I have talked with Heather and also with one of the other guys in the bishopric several times about how parents are terrified of letting children fail. The discussion with 2 points made in my mind: 1) We don't let our kids make mistakes/fail enough. 2) When they do fail, we don't let our kids see/feel the consequences of the mistakes/failure.
Parents have a hard time letting their kids do things for fear they might get hurt, or they might not be successful at it, or somebody might kidnap them, or they might be around bad influences, or they might dump the whole gallon of milk on the floor instead of some into the bowl (not that this has _ever_ happened at my house), etc.
Today I saw an article that made me think about this a little more. Some lady left her 9 year old in New York City to get home by himself (on purpose).
With Heather the discussion leads to a parenting strategy called "Love and Logic". We took a class on it, and it makes a lot of sense. I just need to use it more. One of the examples they give is: let your kids mess up by buying the $10 junky toy car at the museum, then learn the hard way that quality matters when it breaks 20 minutes later. The other option is having them spend $5,000 for a piece of junk car when they are 19 and learn the _really_ hard way that quality matters.
With the guy in the bishopric, it leads to the end results. We talk about kids that have been shielded from the consequences of their choices a lot in their lives. Their parents bail them out every time there is a consequence. We talk about the lack of responsibility in these kids' lives, and how effects it is going to have on them long term. My favorite story about this is one I heard about a guy who missed work 1 too many times. The company attendance policy dictated that he face disciplinary action for missing work too many times. His mom called work to tell them that he was sick and it should be an excused absence. She fully expected to take the consequences away. She expected him to get off the hook because it always worked in High School. The funny part is, the guy was 30 (or something like that), and didn't even live at home.

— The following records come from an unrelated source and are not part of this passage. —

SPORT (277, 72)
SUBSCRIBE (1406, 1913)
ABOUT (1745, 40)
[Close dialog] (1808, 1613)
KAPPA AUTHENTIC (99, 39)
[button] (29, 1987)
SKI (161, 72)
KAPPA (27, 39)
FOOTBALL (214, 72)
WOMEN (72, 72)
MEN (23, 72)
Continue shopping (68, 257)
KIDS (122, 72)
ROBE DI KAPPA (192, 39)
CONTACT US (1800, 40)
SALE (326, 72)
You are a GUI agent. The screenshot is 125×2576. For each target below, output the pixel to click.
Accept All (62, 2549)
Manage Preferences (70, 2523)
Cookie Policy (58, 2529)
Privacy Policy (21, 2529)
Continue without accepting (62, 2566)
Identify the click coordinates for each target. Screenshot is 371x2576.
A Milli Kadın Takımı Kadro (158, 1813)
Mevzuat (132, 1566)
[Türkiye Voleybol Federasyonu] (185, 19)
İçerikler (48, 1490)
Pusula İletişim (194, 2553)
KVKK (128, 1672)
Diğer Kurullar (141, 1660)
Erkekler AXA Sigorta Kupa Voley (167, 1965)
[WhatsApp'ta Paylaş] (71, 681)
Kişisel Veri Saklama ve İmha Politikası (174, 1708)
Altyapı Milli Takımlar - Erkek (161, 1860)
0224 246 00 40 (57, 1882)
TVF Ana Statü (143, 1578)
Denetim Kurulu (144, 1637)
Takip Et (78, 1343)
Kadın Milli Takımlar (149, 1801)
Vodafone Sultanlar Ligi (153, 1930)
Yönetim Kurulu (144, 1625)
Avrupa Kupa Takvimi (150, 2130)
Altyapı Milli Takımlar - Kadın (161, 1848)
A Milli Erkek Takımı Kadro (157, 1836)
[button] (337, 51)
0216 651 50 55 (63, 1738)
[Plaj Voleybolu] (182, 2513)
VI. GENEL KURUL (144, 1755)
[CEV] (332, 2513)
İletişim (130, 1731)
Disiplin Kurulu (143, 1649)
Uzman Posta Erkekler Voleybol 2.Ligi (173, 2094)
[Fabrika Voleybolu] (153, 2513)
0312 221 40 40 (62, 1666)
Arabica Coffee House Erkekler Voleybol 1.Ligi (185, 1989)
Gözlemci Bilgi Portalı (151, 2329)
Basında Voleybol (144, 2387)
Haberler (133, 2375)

I think it is a fine line to draw, but one I see myself erring too far on the side of caution. I am going to try to do more to empower my kids and let them learn from mistakes. We need to let kids make mistakes and fail on the little things so when the big things come up, they have already learned the hard way. My parents did an awesome job of this. I am not sure I did a great job at learning the lessons, but they let me make the mistakes and were there to help me when I needed it.